Hay días en los que el tiempo no pasa.
Solo duele despacio.
Como si el reloj te recordara que sigues aquí,
sin saber muy bien para qué.
Intentas convertir la espera en esperanza,
pero no hay respuestas.
Solo silencios que pesan más que el cuerpo.
La soledad no llegó sola.
Te la regaló la enfermedad,
te la impuso sin pedirte permiso.
Ahora es tu única compañía,
esa que no se va aunque la odies.
Hay una distancia que no se nota,
pero se siente.
Un espacio entre tú y el mundo
que huele a rechazo,
a piel que los demás prefieren no mirar.
Te escondes.
No por vergüenza,
sino por cansancio.
Para que no te vean rascarte,
para no explicar otra vez lo que nadie entiende.

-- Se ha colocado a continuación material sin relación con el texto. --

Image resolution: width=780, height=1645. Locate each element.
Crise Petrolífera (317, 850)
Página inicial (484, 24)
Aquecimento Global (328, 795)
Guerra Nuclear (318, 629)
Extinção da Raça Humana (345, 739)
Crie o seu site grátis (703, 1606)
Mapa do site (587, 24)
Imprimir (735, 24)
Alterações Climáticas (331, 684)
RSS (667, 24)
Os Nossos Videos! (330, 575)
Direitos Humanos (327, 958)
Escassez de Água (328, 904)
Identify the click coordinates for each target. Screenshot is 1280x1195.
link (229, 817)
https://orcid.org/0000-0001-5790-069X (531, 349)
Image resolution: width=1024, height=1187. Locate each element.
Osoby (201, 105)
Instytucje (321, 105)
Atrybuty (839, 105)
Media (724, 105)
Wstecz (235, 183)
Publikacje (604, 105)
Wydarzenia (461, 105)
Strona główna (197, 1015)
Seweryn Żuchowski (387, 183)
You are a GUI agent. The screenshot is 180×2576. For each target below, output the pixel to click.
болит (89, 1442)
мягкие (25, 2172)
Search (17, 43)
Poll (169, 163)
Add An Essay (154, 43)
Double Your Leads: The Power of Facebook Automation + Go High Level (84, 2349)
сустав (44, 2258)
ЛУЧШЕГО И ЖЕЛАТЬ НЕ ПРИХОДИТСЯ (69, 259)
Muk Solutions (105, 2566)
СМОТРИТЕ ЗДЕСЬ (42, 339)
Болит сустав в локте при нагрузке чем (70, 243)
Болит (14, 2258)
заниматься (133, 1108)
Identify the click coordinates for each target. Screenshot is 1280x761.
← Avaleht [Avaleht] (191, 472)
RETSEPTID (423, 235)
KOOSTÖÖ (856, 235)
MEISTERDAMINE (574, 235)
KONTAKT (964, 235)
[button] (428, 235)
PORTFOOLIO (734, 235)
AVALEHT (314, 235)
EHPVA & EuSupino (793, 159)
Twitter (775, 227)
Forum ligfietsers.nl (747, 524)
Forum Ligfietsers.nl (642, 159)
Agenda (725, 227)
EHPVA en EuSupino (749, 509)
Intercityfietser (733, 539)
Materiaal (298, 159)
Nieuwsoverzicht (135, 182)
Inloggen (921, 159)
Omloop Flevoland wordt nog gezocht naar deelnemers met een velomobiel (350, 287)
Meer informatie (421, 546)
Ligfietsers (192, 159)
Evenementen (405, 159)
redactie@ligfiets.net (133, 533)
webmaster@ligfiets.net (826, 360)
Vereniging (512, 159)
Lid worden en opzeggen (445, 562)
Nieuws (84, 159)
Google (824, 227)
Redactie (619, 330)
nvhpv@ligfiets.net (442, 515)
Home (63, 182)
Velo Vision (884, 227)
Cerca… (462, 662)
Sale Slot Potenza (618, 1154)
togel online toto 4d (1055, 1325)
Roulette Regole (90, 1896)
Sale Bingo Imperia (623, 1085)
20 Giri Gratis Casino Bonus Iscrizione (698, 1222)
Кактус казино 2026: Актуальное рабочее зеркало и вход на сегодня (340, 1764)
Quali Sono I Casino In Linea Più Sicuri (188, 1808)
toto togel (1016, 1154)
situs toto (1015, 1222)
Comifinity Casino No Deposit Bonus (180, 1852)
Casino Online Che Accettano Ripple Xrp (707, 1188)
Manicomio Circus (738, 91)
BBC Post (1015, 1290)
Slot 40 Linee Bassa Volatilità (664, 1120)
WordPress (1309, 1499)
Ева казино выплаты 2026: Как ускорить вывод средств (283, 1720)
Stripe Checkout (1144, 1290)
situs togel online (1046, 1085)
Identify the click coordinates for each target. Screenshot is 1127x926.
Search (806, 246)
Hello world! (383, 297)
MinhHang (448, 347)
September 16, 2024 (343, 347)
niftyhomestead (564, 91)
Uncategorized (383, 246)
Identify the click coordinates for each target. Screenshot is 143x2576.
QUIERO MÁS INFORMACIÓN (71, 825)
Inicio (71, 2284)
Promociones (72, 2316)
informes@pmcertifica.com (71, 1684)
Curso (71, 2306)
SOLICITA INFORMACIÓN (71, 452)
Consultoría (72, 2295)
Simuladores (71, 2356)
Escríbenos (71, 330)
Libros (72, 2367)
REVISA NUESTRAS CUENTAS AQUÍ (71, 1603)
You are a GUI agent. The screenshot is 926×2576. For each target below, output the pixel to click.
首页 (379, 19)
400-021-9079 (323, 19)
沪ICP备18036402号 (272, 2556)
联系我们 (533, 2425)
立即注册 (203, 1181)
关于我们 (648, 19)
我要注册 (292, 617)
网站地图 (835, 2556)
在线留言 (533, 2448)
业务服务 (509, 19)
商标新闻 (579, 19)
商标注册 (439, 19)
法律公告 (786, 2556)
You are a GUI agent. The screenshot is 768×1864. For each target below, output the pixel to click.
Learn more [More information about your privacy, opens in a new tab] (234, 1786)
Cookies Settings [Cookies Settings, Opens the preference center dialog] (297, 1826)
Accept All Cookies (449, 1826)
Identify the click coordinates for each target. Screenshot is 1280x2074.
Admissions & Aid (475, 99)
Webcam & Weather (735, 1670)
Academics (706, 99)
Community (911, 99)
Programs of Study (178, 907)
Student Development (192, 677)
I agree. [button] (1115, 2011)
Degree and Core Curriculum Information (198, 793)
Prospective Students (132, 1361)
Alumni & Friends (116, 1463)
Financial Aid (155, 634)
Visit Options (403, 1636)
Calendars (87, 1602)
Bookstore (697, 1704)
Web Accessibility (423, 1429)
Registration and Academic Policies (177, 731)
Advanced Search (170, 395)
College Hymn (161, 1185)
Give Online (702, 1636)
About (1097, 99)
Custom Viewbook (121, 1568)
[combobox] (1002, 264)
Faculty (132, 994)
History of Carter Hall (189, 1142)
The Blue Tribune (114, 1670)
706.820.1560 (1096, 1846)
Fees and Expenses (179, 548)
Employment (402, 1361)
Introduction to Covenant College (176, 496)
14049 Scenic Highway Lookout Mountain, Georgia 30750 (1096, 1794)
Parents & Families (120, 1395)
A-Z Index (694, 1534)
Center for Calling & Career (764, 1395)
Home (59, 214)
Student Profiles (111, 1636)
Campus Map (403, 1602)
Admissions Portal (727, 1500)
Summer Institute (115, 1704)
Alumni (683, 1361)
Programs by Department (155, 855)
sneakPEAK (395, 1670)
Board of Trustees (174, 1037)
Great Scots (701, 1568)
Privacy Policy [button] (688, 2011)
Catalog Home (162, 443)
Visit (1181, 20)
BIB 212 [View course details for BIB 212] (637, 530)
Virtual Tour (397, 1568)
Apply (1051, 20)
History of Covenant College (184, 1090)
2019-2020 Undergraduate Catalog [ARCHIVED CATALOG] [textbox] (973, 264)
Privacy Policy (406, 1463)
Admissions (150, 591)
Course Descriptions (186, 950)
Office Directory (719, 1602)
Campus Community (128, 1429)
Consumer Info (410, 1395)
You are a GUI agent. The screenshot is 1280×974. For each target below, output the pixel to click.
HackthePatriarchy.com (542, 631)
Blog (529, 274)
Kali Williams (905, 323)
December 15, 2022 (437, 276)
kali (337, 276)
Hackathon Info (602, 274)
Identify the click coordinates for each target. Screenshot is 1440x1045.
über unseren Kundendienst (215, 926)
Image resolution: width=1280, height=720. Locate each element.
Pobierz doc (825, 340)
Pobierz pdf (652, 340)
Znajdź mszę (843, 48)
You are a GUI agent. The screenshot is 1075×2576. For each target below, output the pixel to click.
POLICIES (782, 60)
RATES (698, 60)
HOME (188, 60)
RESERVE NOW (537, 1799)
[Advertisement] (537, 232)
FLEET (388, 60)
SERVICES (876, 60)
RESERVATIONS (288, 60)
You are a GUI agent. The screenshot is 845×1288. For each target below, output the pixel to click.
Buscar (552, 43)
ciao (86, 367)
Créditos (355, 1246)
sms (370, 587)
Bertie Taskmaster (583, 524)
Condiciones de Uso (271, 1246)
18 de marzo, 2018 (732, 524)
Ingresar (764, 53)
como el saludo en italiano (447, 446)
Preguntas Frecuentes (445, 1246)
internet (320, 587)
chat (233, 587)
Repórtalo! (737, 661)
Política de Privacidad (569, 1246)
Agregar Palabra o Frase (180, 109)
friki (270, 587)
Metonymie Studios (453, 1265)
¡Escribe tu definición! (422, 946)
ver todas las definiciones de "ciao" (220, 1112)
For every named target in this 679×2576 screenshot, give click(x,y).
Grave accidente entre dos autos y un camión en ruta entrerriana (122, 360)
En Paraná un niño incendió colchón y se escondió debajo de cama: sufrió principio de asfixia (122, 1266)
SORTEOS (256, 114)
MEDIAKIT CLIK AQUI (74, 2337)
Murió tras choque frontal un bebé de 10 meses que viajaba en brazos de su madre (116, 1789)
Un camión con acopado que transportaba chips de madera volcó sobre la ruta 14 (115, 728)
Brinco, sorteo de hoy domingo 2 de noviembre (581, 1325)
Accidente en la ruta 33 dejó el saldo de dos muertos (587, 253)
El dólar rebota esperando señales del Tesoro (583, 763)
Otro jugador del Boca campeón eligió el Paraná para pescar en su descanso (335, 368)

Y en esa espera que no sana,
te descubres pensando
que tal vez sería más fácil
dejar que la vida pase sin ti.
No porque quieras irte,
sino porque ya no sabes cómo quedarte.
Toda una vida de dolor.
De aguantar, de fingir normalidad.
De ser fuerte cuando no queda fuerza.
Y aun así, el mundo sigue.
Como si tu dolor no contara.
Como si no existieras.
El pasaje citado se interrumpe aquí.